Ser pai não se explica nem se consegue descrever. Acontece simplesmente quando se é. Porque o que se sente se transforma de maneira tão absurda e completa que, sem mais nem menos, passa a fazer sentido. Tudo passa a fazer sentido. A Rita pediu-me um texto sobre esta aventura de se ser pai. Haveria tanto por dizer... que optei por contar uma história, que só os pais vão entender!

Há três anos, à hora do costume o telefone tocou cá em casa. Assim que atendi, um grito 'Pai, já sei escrever pai!'. Fiquei em silêncio uns segundo, poucos mas os suficientes para Ela me sentir a falar 'tás a ouvir? Já sei escrever pai e papá'. A Leonor, tinha acabado de entrar para a escola e estava a descobrir o caminho das letras e com ela a emoção das palavras. Cá por casa sempre se leu muito, sempre se contaram histórias. O que Ela mais gosta é de livros, de imaginar, de falar... A Leonor é a alegria de todos os dias, poderia dizer que era especial , mas todas as crianças o são. O que eu quero, é que no meio de tantas letras e palavras, com o tempo ela entenda a o importante que isso é. Quando o telefone se desligou no velho truque do 'desliga tu primeiro... 1,2,3... Oh! Não desligaste!!', fiquei outros tantos segundos encostado à parede tal como estava. Inerte, com vontade de congelar aquela felicidade.

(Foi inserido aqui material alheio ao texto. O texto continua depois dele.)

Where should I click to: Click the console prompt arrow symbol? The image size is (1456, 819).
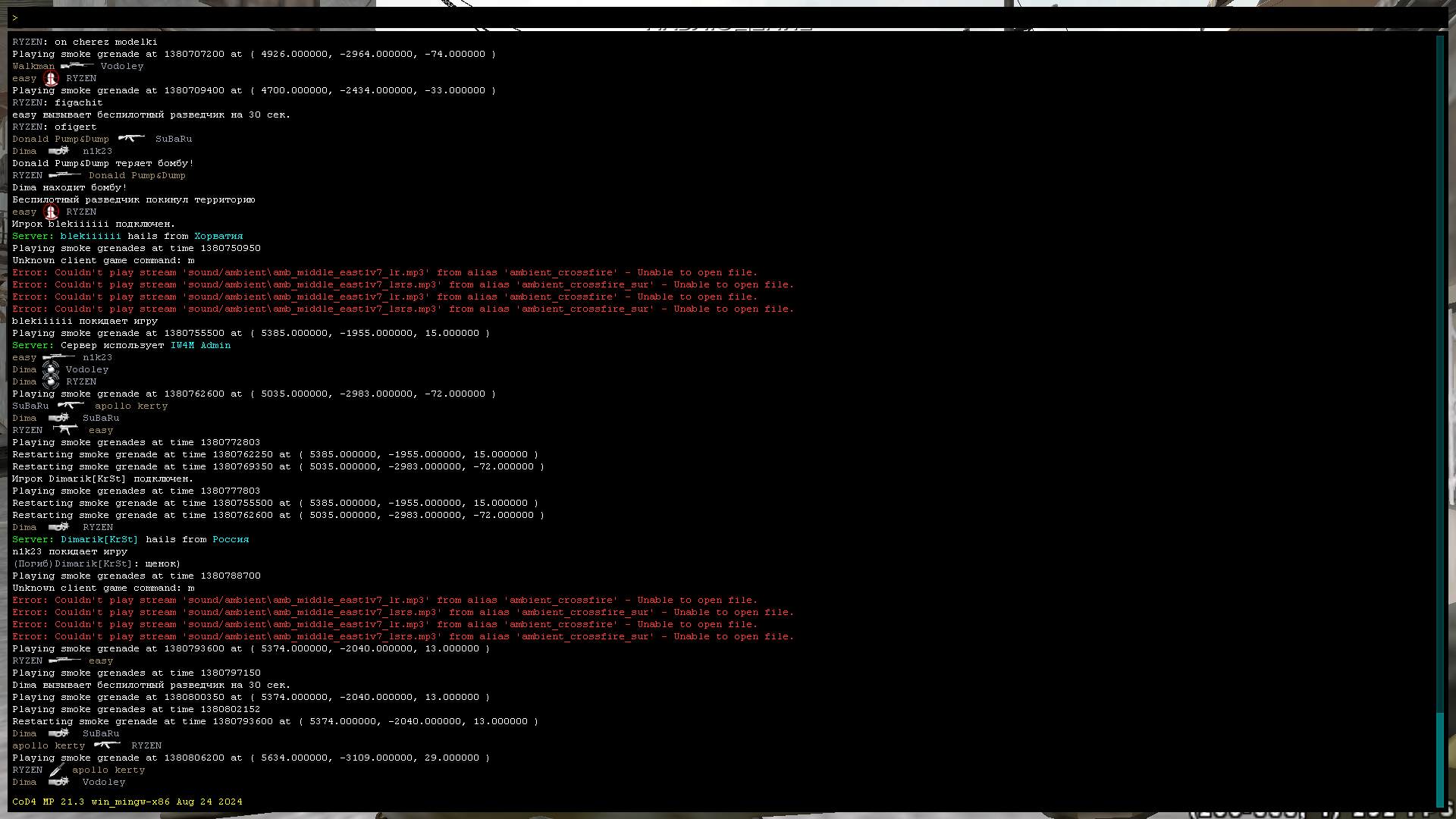(x=14, y=18)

No peito, o orgulho do dever cumprido e a certeza de que este é o caminho... Passaram três anos e noto agora que num devagar  cheio de pressa, vão crescendo. Hoje, olhei para a Leonor a subir apressada a rua que nos leva à nossa casa do Alentejo. Ia a fazer uma birra, nesta idade é normal. O passo largo, seguro, quase assustadoramente independente, chamou-me a atenção. Enquanto subíamos a rua, aproveitei para a fotografar. A memória é muitas vezes traiçoeira, gosto de registar para guardar. Num instante me vieram as imagens de quando era muito pequena, e para subir a mesma rua, tinha que ir ao meu colo, depois arrastada lentamente pelos seus pequeninos passos com sapatos coloridos e mais tarde aos ombros, como tanto gosta...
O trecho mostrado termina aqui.